Tuesday, January 18, 2011

Connections

I leave the house to get dishwashing liquid, but there are so many great mysteries in the world and one of them is about walking, through the railyard because I want to go on a second walk before dark, that’s the best way but really I don’t have any energy and when I get to the end of the railyard I can’t decide whether to just go to Whole Foods across the street or keep walking, no I want to keep walking, the way the light changes, sparkling, and I can follow the tracks to avoid the roads and at a certain point I think either I’ll turn around and get dishwashing liquid, or I’ll go to Borders to find the gay/lesbian section, because two people told me there actually is one, and I didn’t see it before, and I know you’re thinking about the other gay/lesbian section, but first let’s talk about the books. There’s a new book by Simon LeVay, the person who did that stupid study in the ‘90s about the gay gene, they still let him write books? Of course they let him write books, a hardback, on one of the multinationals. What else do they have? Something from Southern Tier Editions, a long-gone imprint of Haworth, now also gone, so you know that book has been on the shelf for a while. A few sex work anthologies, although that must be the gender studies section -- oh, I see, they are only about 15 books in the gay/lesbian section, Andrew Sullivan, of course they have that, but anyway you were waiting for the bathroom so let’s go, I have to shit anyway.

So here’s the mystery: all that happens is that I look at this guy’s shoes, super-shiny and black and slightly square at the end, that hard kind of leather, gray pants up above but he’s not moving his feet to indicate anything and you know how you always go to that place where you think maybe this one is the cop and so I continue studying the shoes, the shoes become the attraction almost and I look under to see his pale calves, can’t detect required movements but eventually I’m moving my hand anyway as an invitation so he does kneel down jerking off, in fact he won’t stop jerking off to let me so I hold his balls and rub his legs and then someone comes in, or he thinks someone’s coming in but not really, at one point he grabs my dick really fast, quick like it’s forbidden and that’s when I figure he’s straight, but especially when I say let me suck it, or something like that, and when I lean my head under the stall I see him start to come, just like that, but especially when he waits to leave the stall until no one’s around, no one except me, even though he finished zipping his pants a long time ago.

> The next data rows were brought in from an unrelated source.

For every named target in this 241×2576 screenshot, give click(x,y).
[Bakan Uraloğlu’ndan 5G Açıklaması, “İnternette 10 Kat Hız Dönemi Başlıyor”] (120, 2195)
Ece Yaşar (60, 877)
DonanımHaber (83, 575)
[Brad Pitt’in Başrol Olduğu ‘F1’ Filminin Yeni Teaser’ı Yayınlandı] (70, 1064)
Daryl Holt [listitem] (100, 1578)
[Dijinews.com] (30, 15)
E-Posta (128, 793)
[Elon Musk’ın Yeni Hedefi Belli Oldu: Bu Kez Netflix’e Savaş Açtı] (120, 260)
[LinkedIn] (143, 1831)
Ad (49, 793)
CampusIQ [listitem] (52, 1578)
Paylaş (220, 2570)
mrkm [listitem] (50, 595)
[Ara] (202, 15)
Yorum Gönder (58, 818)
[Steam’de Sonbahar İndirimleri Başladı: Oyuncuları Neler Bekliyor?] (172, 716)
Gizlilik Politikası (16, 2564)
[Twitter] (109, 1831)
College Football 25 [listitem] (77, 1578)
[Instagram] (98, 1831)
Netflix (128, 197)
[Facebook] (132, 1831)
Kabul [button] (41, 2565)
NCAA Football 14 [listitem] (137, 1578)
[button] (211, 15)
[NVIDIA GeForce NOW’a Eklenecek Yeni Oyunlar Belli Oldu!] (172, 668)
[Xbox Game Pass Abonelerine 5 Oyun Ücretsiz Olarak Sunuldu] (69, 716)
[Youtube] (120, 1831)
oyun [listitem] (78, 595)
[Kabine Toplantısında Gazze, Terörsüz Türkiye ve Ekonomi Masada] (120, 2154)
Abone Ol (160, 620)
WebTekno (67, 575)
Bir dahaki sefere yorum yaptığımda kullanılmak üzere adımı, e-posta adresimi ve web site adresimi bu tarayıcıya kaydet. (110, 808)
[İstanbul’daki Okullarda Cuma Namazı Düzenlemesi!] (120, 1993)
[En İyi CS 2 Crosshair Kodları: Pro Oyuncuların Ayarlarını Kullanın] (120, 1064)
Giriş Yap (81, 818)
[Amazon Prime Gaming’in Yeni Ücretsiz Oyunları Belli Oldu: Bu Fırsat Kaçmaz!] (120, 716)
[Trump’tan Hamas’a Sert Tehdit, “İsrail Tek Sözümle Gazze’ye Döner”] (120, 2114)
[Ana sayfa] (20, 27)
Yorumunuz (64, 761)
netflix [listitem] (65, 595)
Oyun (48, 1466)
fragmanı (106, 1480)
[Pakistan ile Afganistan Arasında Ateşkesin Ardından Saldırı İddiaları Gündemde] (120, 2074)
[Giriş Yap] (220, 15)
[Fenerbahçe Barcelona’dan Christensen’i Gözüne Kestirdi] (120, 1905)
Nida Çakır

But the mystery is the way that feeling this guy’s calves and thighs, just for a few moments, the way that becoming a part of whatever it was that he wanted, something inside me lifts, what the hell, a window out of exhaustion depression headache heaviness and when I walk outside suddenly everything feels so relaxing, I look up at the moon, almost full and the sky looks thick unless that’s just my contact lenses, yes I still need a new prescription but no, I think this is some kind of desert fog. And right then comes the real sunset moment, the fire at the horizon, you see how you can have two totally different pictures here, the moon over there and then I’m walking towards those bright reds and oranges, even over to get dishwashing liquid and then I’m thinking about the way sex opens something up, I mean when it feels like some kind of connection and now I’m talking about yesterday, someone off craigslist, and yes he really did say are you clean just before we started, almost under his breath. But I actually felt horny, not just searching for something to bring me out of exhaustion overwhelm, funny how he was talking I mean writing earlier about wanting my cock but he barely touched it, worried about that clean thing, didn’t matter to me because you know how I like to suck and then afterwards when he was telling me about learning a Mac because he wants to change careers at some point, accounting to architecture, but also he was saying how he wants to retire to Phoenix, he likes the hot weather, he’s lived here all his life and he needs a change but 12 years until he can retire. Of course in his posting he said he was 30, but I knew as soon as I looked at the picture what 30 meant, someone in middle age looking back but he’s sweet, a lightness to his laughter, even if he asks about my real name, but anyway my question, how sex can open something up and even if it rarely does, then when it does I start to wonder again about these connections, one to the next I want more connections.

2 comments:

davka said...

oh my. this piece. perfect.

"I leave the house to get dishwashing liquid, but there are so many great mysteries in the world"

there are so many astounding lines and ideas and images in this entire piece. What a great thing it is. I am going to quote that first line a lot forever.

mattilda bernstein sycamore said...

Davka, so lovely to hear from you -- and how sweet of you to quote that line, I like it there by itself, thank you for calling attention to it, and this piece!